I was an airbrush tattoo artist at Universal Studios Orlando for a few months. It was easy once I learned how to use the airbrush. They had stencils of all the tattoos, so the guests would just pick the design they liked and the colors they wanted, and they were always so excited once I pulled the stencil off for the big reveal.
I even brushed up on my Spanish for the Spanish-speaking guests, and they taught me different ways to say things! For example, a little girl from Colombia told me that instead of “De nada,” they say “Con gusto!”
Sometimes when I had some down time, I’d tattoo myself, or try out some airbrush ideas in my sketchbook. I got so good at the freehand airbrushing that a guest asked me if I could do a freehand design for him, so he got a half sleeve of an intricate psychedelic nature scene around his lower leg. He loved it and tipped me graciously.

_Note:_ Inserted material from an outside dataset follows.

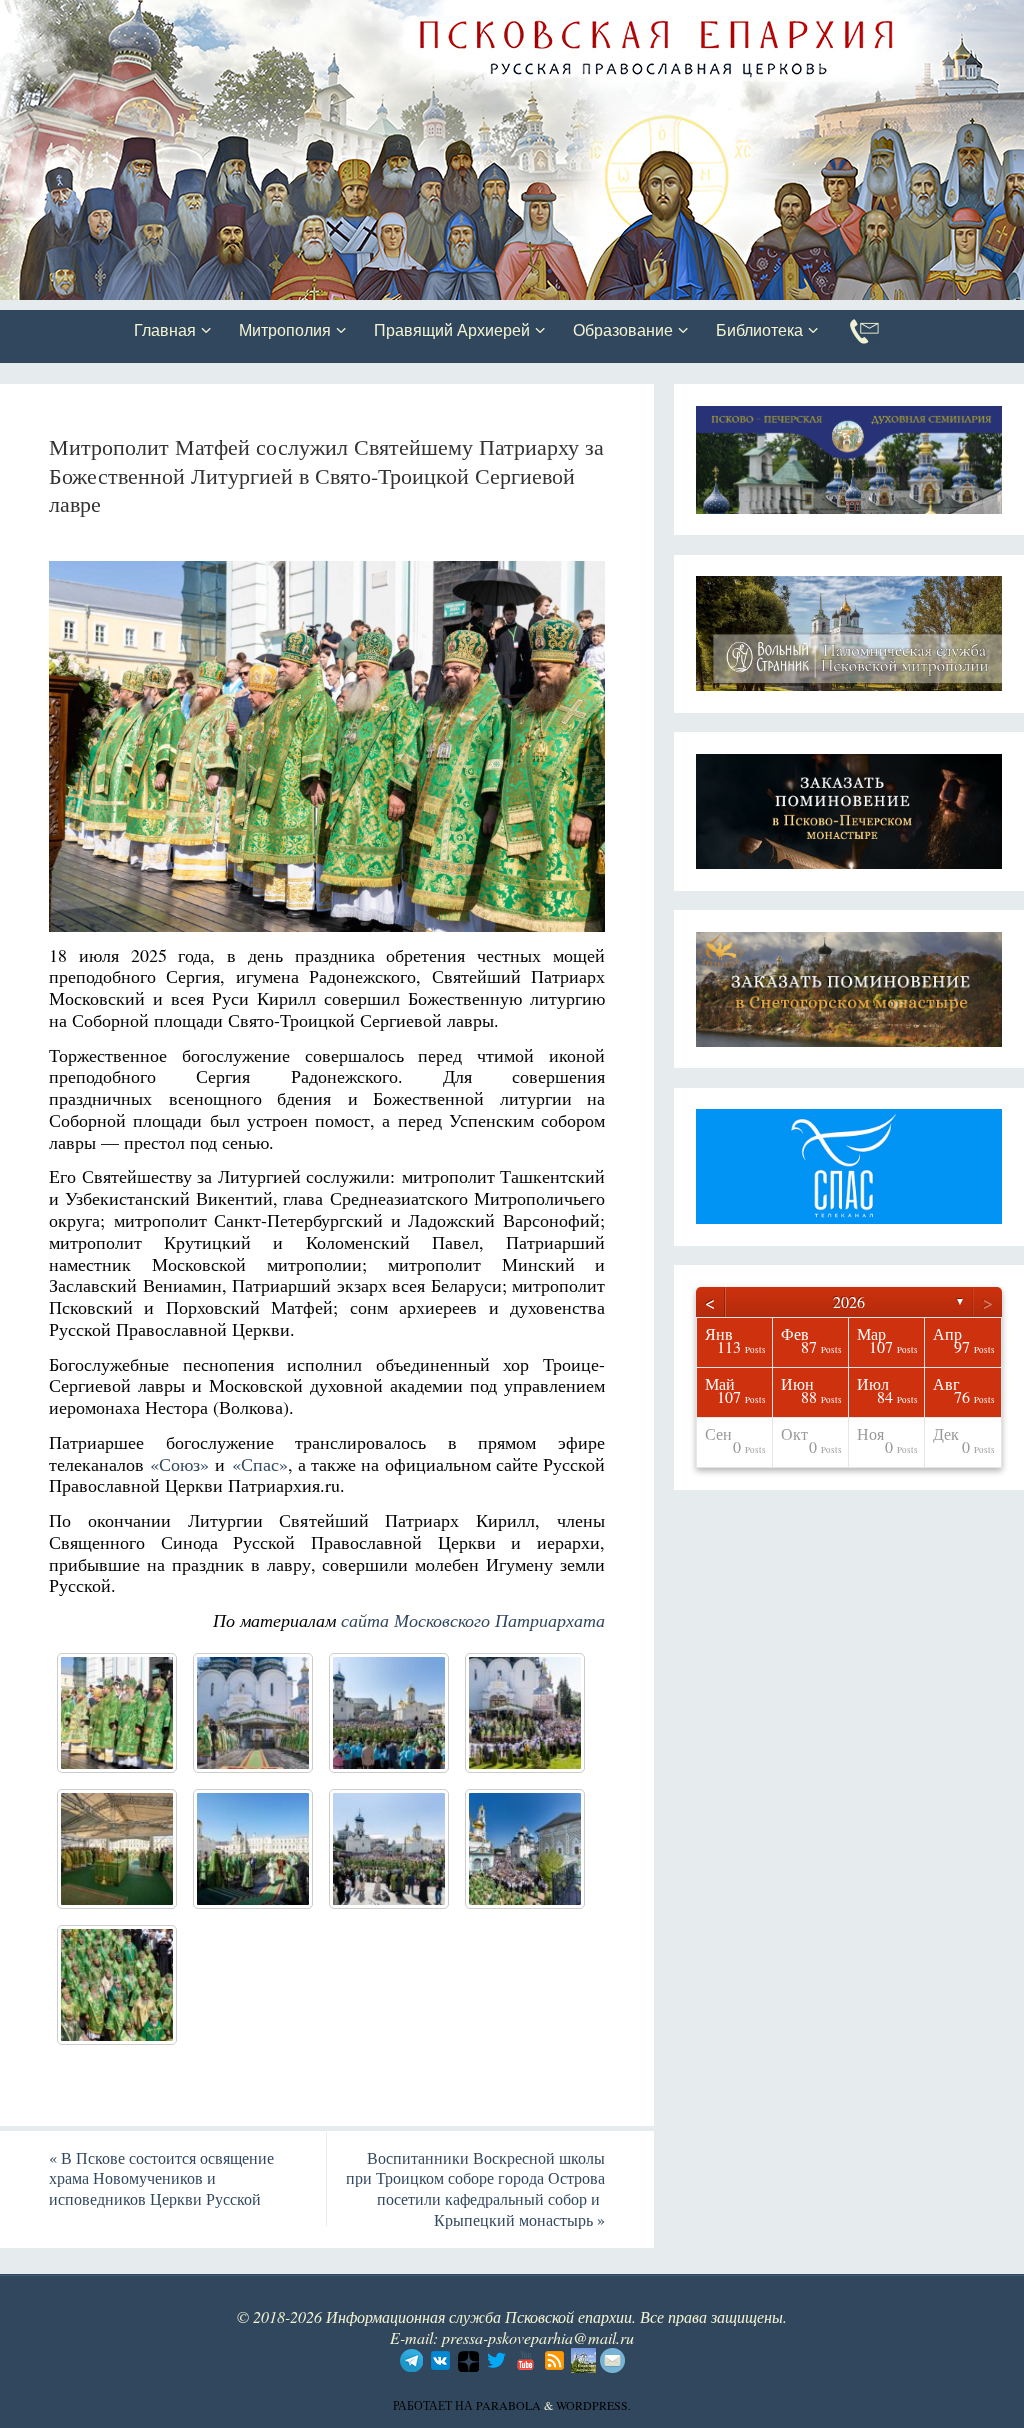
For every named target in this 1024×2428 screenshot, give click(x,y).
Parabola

I also worked right next door to the caricature artists, who also used the airbrush compressor to color their artwork. When we all had downtime, they would ask if I wanted a caricature. I always said yes.
Disclaimer: I learned that if you know the artist, and they’re drawing you for fun, they usually don’t draw you in a flattering way at all. They are having FUN, so you gotta have a sense of humor about it. They really like to exaggerate.
I have a collection of at least 10-12 caricatures of myself from this time, all completely different styles. I made them into a book and gave it to my mom.
And yes, I would ride the rides sometimes after my shift if it wasn’t crazy and I wasn’t in a rush to get home. My favorites were “The Hulk,” and “Spiderman.”
I met a lot of fascinating people. And yes, if I could go back, I would do it again!